[Start]

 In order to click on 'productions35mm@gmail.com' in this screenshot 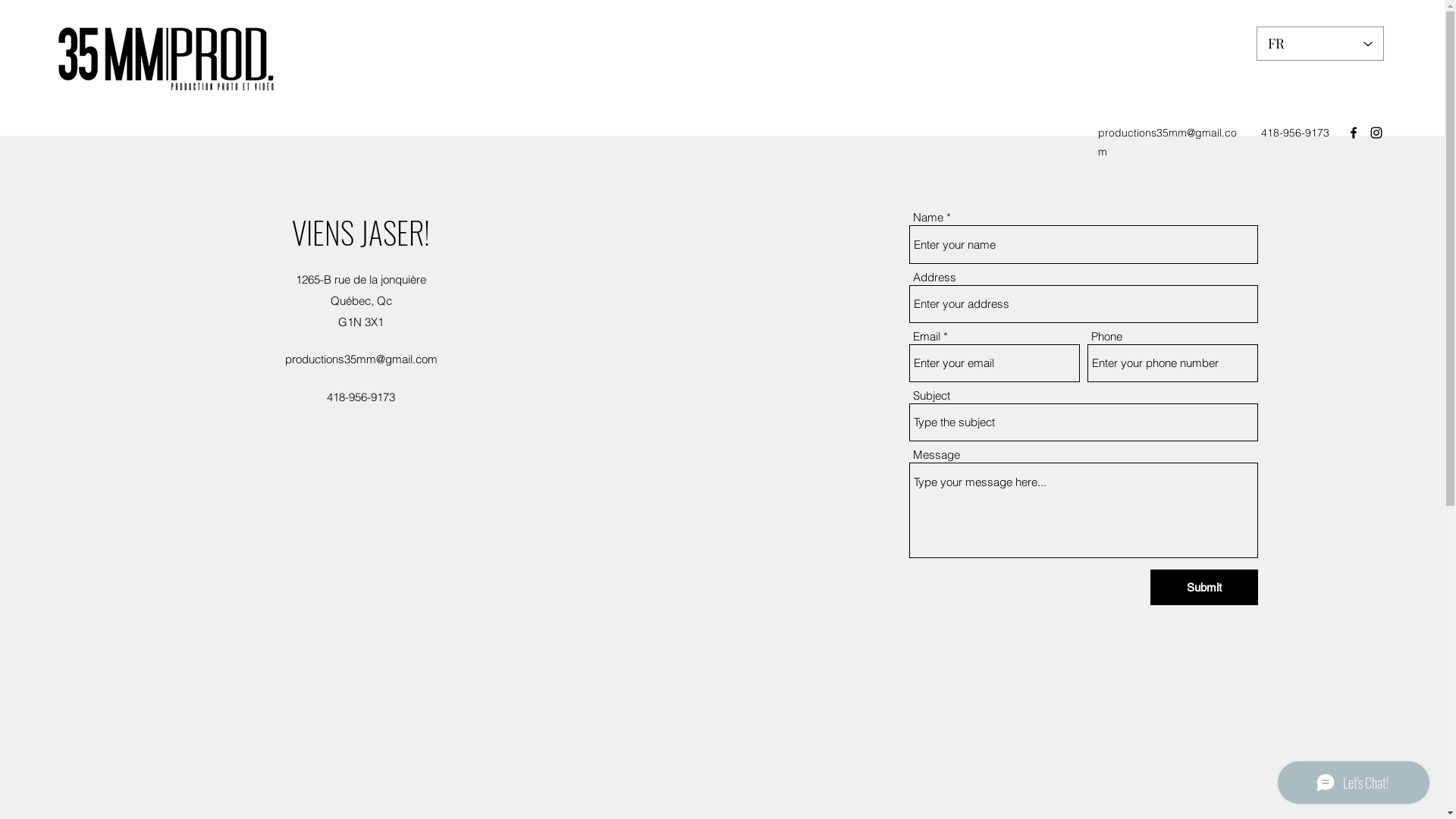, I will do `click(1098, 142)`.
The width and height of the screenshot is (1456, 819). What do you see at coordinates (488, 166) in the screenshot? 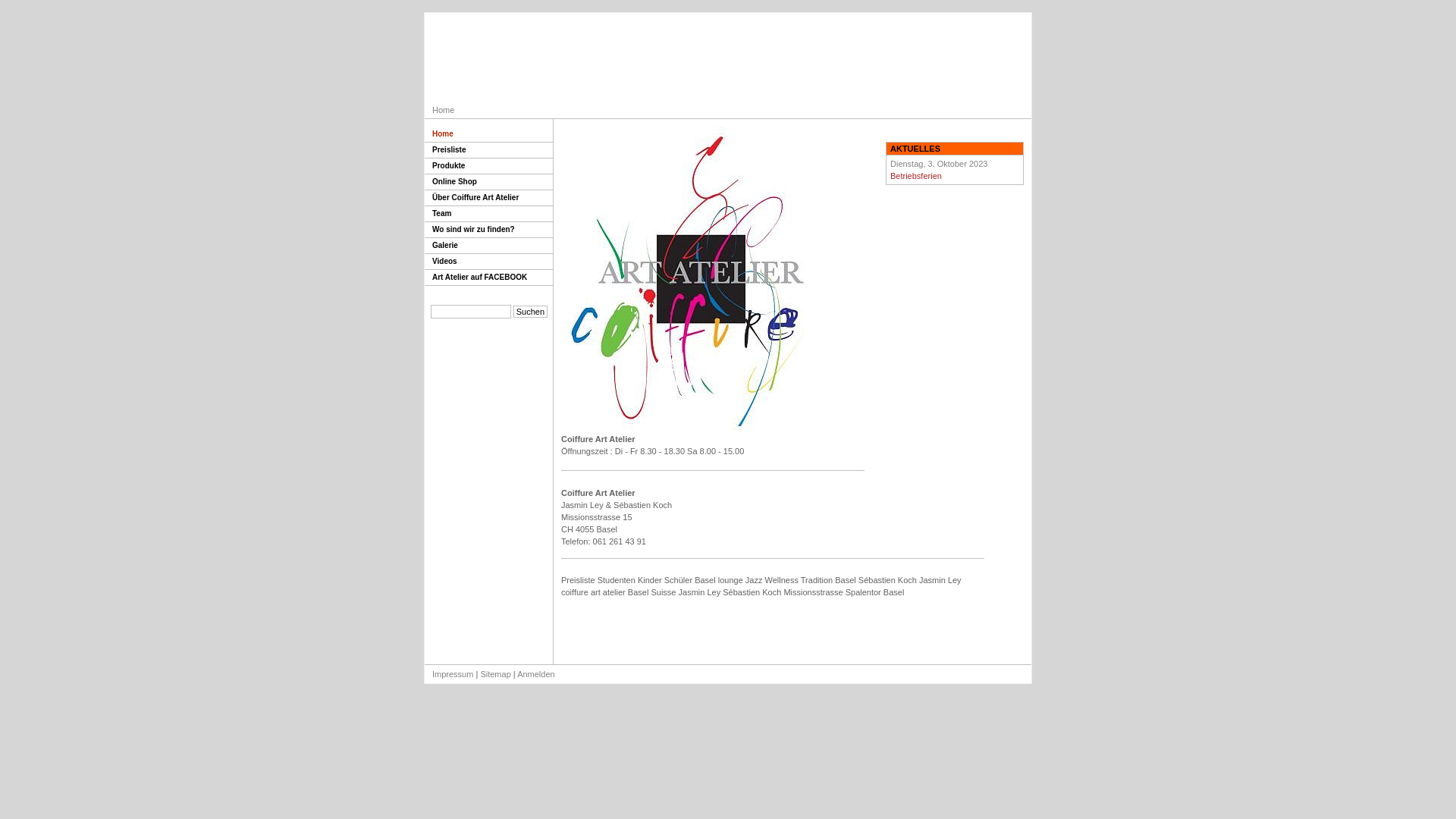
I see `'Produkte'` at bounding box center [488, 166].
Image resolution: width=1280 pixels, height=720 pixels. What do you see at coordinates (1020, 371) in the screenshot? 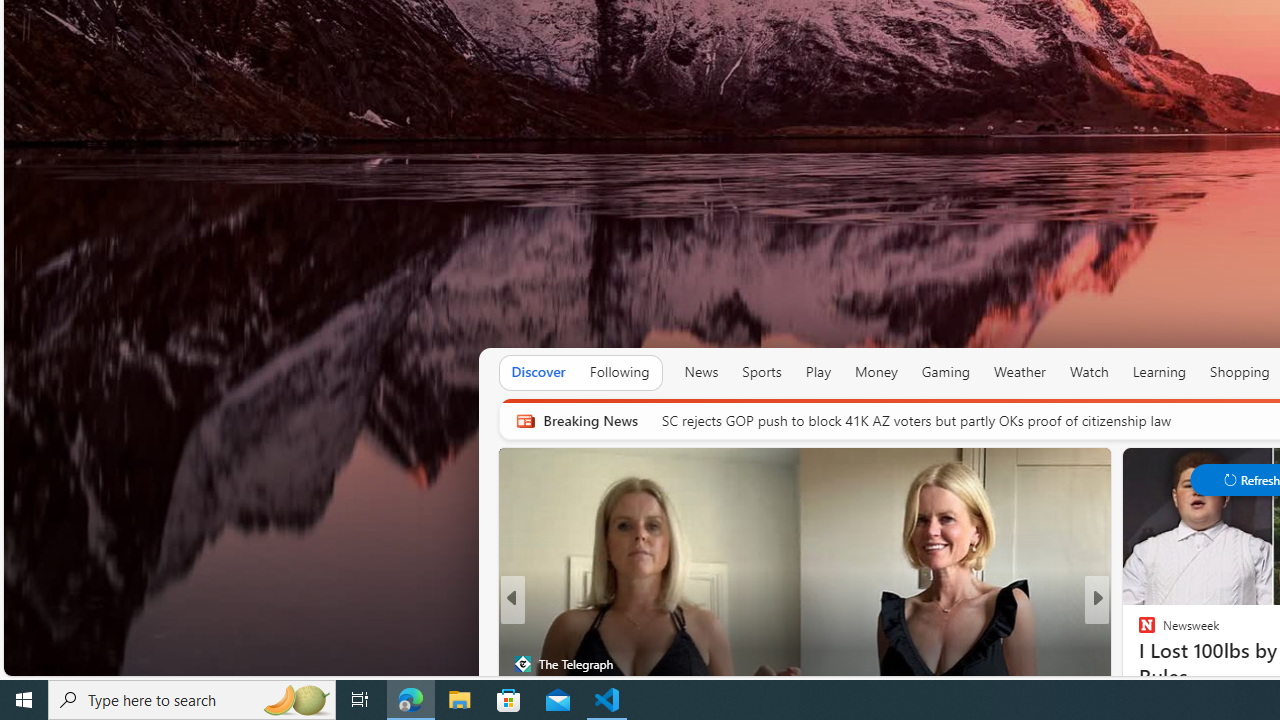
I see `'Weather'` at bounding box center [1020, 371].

[End]

Task prompt => Rewrite the stretch of rows from the line containing "Image resolution: width=1280" through the end of the rows, changing "screenshot" to "frame" and keeping everything else the same. Leave the pictures out.

Expected output =>
Image resolution: width=1280 pixels, height=720 pixels. What do you see at coordinates (1020, 371) in the frame? 
I see `'Weather'` at bounding box center [1020, 371].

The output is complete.